Divisibility
There are several equivalent ways of stating the above definition. The most helpful way is “If I attempt to divide the number \(n\) by \(m\) and I get an integer, then \(m\) (evenly) divides \(n\). Otherwise, \(m\) does not divide \(n\).
Putting the above definition another, more verbal, way: “\(m\) divides \(n\) if and only if \(n\) can be written as a product of \(m\) and some other integer.”
Testing for Divisibility Tricks
Each of the boxes below explain a trick for determining whether a number \(n\) is divisible by the given number.
A number \(n\) is divisible by \(2\) if the last digit (i.e. the 1’s digit) of \(n\) is divisible by \(2\).
If \(n=12436\), \(n\) is divisible by \(2\) because the 1’s digit is \(6\) which is clearly divisible by \(2\).
Because integers with more than one digit can be written as a sum of some multiple of \(10\) plus a number less than \(10\).

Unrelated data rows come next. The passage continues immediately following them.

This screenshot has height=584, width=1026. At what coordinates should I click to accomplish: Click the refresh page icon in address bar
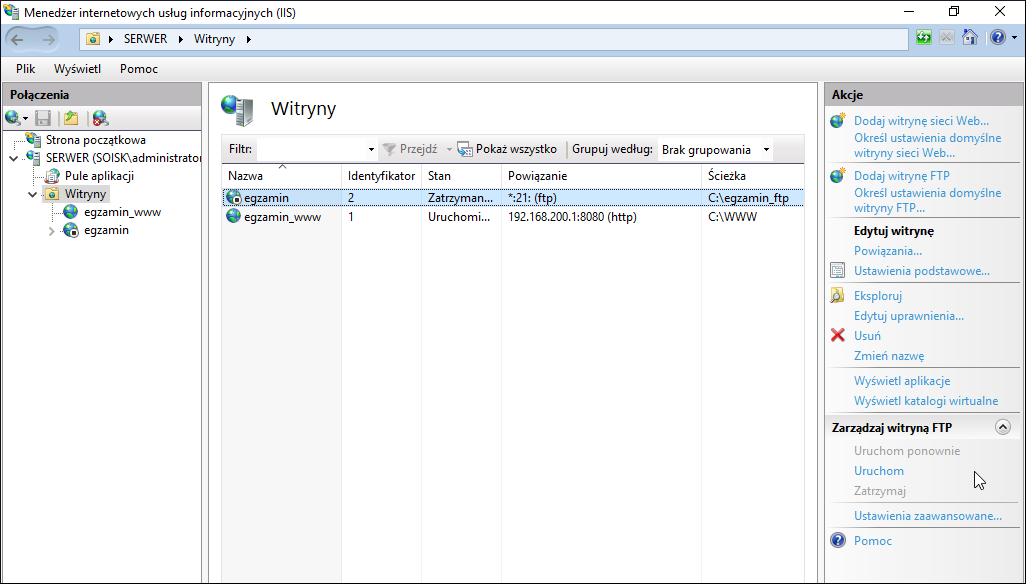[x=923, y=38]
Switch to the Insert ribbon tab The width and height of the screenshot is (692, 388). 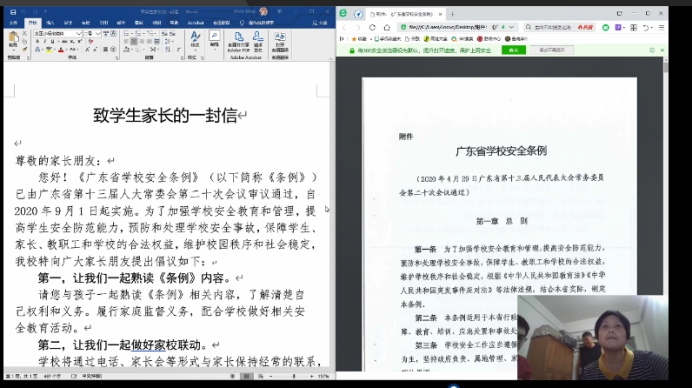[x=50, y=23]
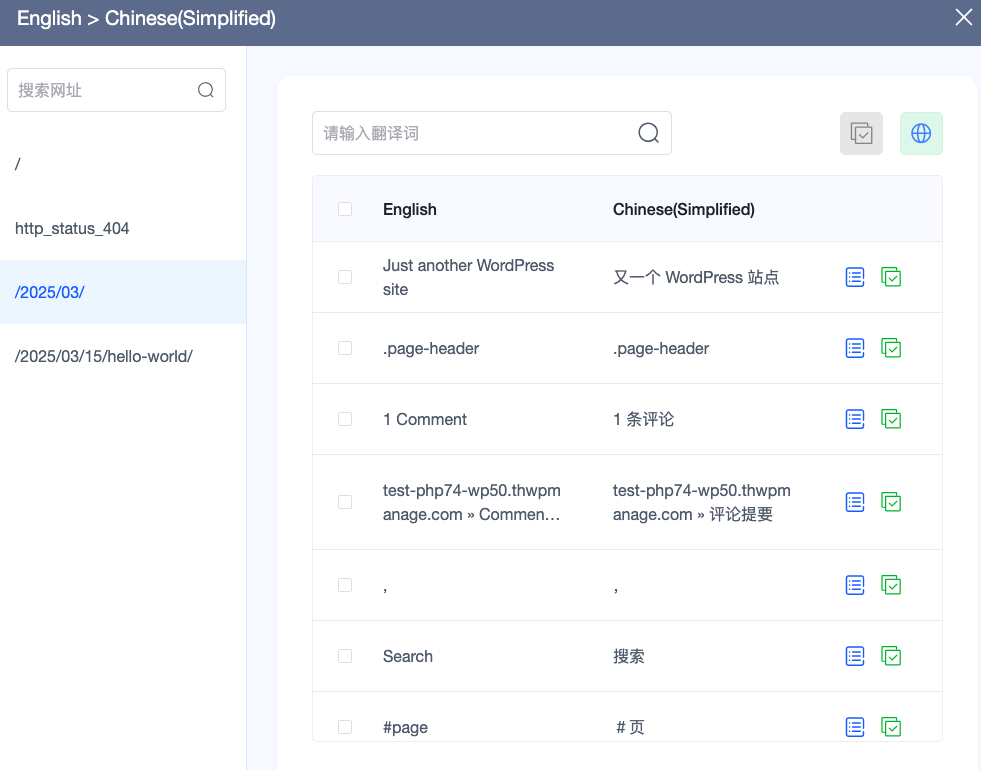Click the gray batch-confirm icon button
Image resolution: width=981 pixels, height=770 pixels.
(x=861, y=133)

Since \(2\vert 10\), \(2\) divides any multiple of \(10\), so we only need to check that \(2\) divides the 1’s digit.
To see this reasoning through example, let \(n=1378\). Notice that \(n=1378=1370+8\). Notice also that \(2\vert 1370\) (because \(1370\) is a multiple of \(10\) and \(2\vert 10\)), and \(2\vert 8\). Since each of these two added numbers is divisible by 2, so is the sum; i.e. so is \(n\).
A number \(n\) is divisible by \(3\) if the sum of the digits of \(n\) is divisible by \(3\).

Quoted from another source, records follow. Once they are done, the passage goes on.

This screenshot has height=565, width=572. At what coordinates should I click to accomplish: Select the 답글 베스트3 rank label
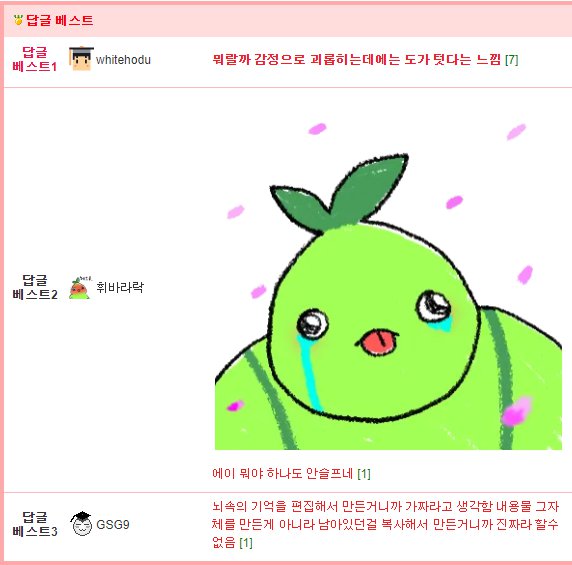35,524
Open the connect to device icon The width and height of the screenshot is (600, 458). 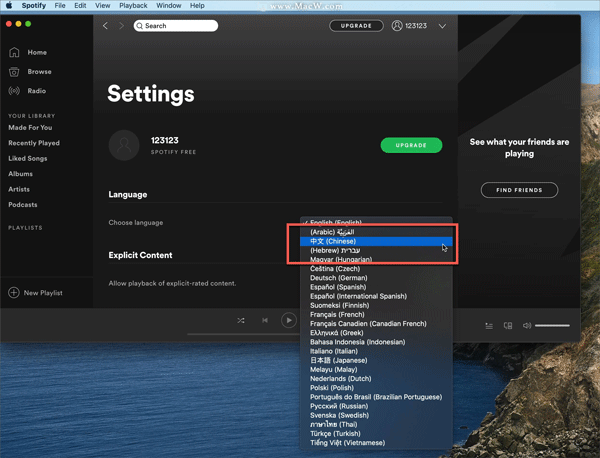[x=508, y=325]
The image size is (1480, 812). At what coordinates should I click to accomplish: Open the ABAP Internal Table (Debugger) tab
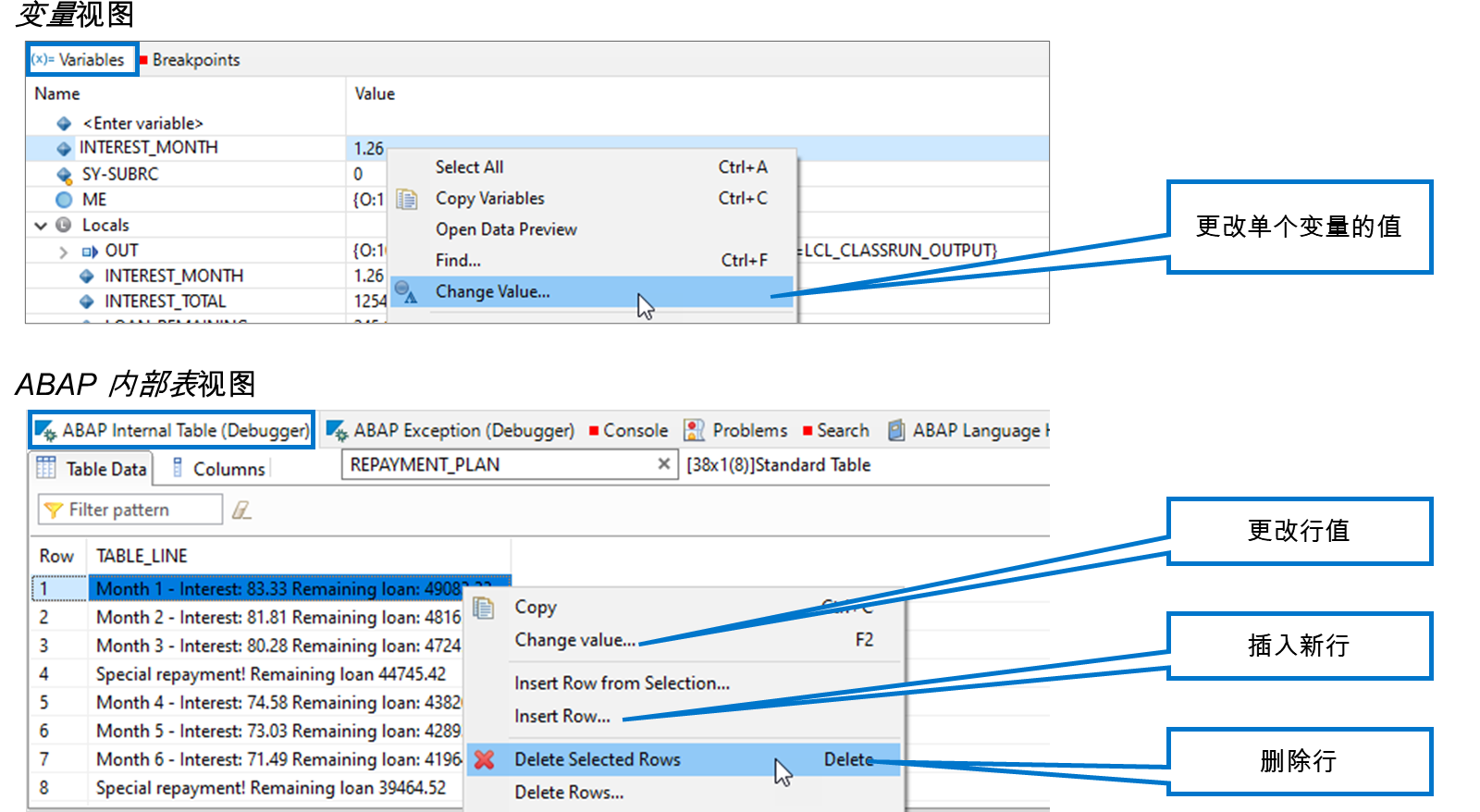[172, 430]
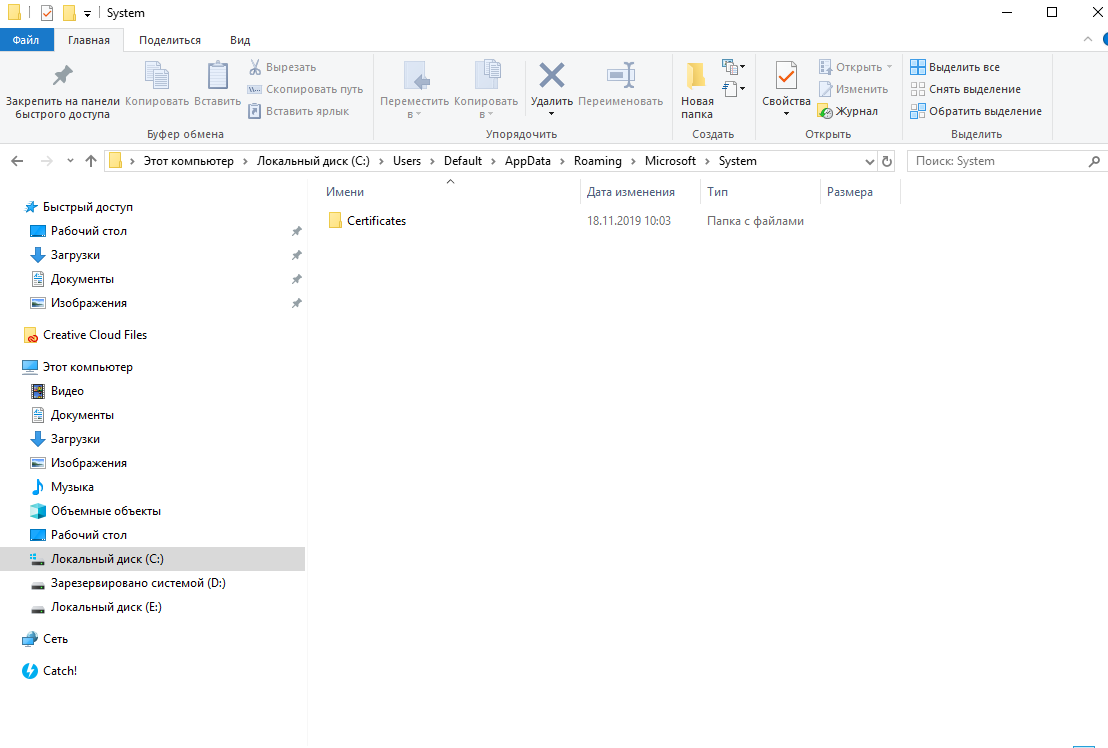Viewport: 1108px width, 748px height.
Task: Sort by the Дата изменения column header
Action: coord(631,192)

Note that if even after adding the digits the number is still too big, you can repeat the addition process until you have a number that is easy to test for divisibility by 3.

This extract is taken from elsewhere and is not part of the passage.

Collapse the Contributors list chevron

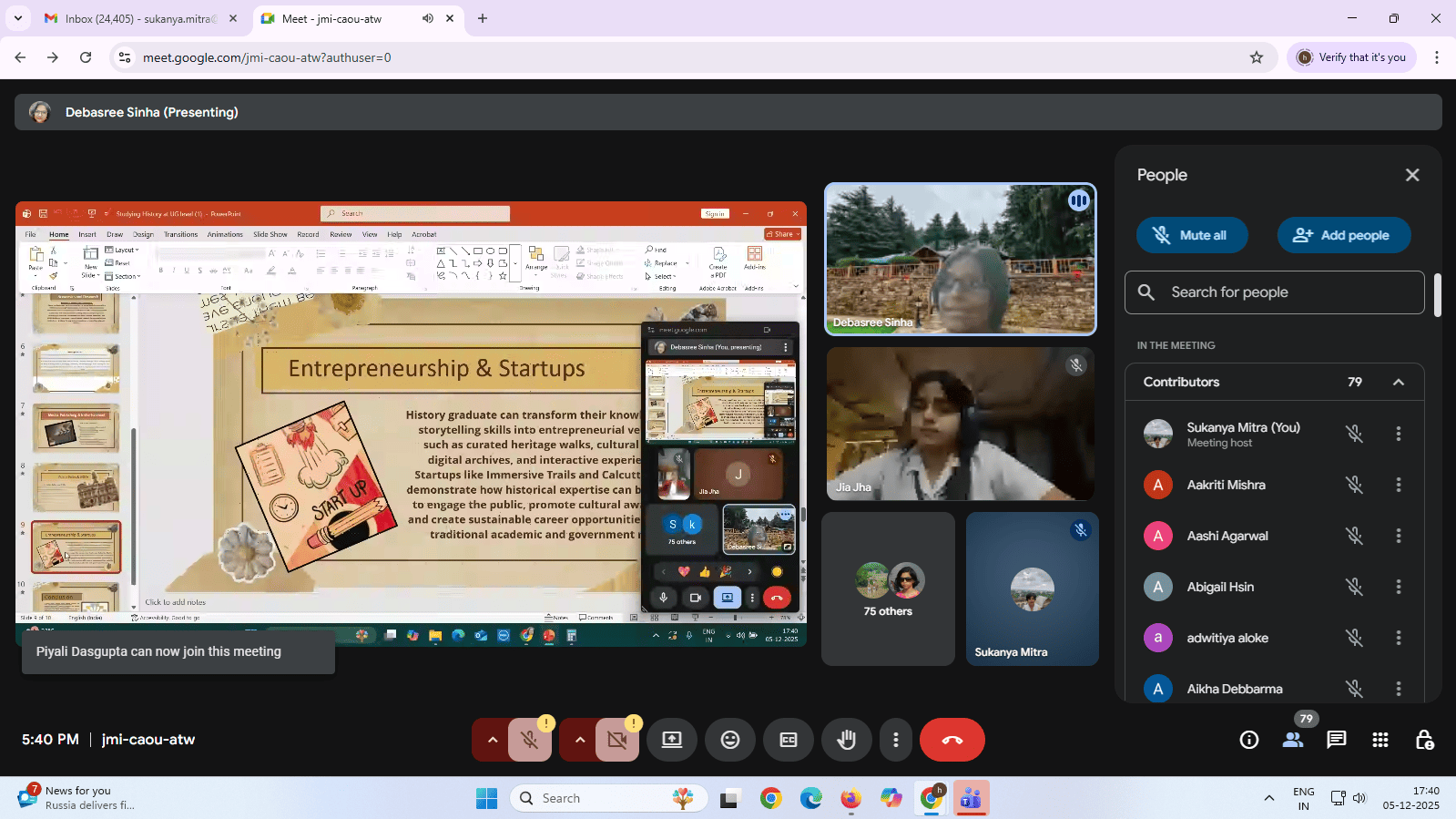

Let \(n=5754\). Then since the sum of the digits of \(n\) is \(21\), and \(21\) is divisible by \(3\), \(n\) is also divisible by \(3\).
(See Modular Arithmetic lesson before reading this)
Note that \(10\cong 1 (mod\ 3)\). So, powers of \(10\) such as \(10,100,1000,\)etc. all have remainder \(1\) when divided by \(3\).
So, if you have an integer with decimal representation \(n=a_ka_{k-1}a_{k-2}\dots a_3a_2a_1a_0\) (i.e. the 1’s digit is \(a_0\) the 10’s digit is \(a_1\) etc.\) notice that
$$a_k\cdot 10^k+a_{k-1}\cdot 10^{k-1}+\dots+a_2\cdot 100+a_1\cdot 10+a_0\equiv a_k+a_{k-1}+a_{k-2}+\dots+a_2+a_1+a_0\ (mod\ 3).$$
Therefore, our number \(n\) is divisible by \(3\) if and only if the sum of our digits \(a_k+a_{k-1}+a_{k-2}+\dots+a_2+a_1+a_0\equiv 0\ (mod\ 3)\), i.e. divisible by 3.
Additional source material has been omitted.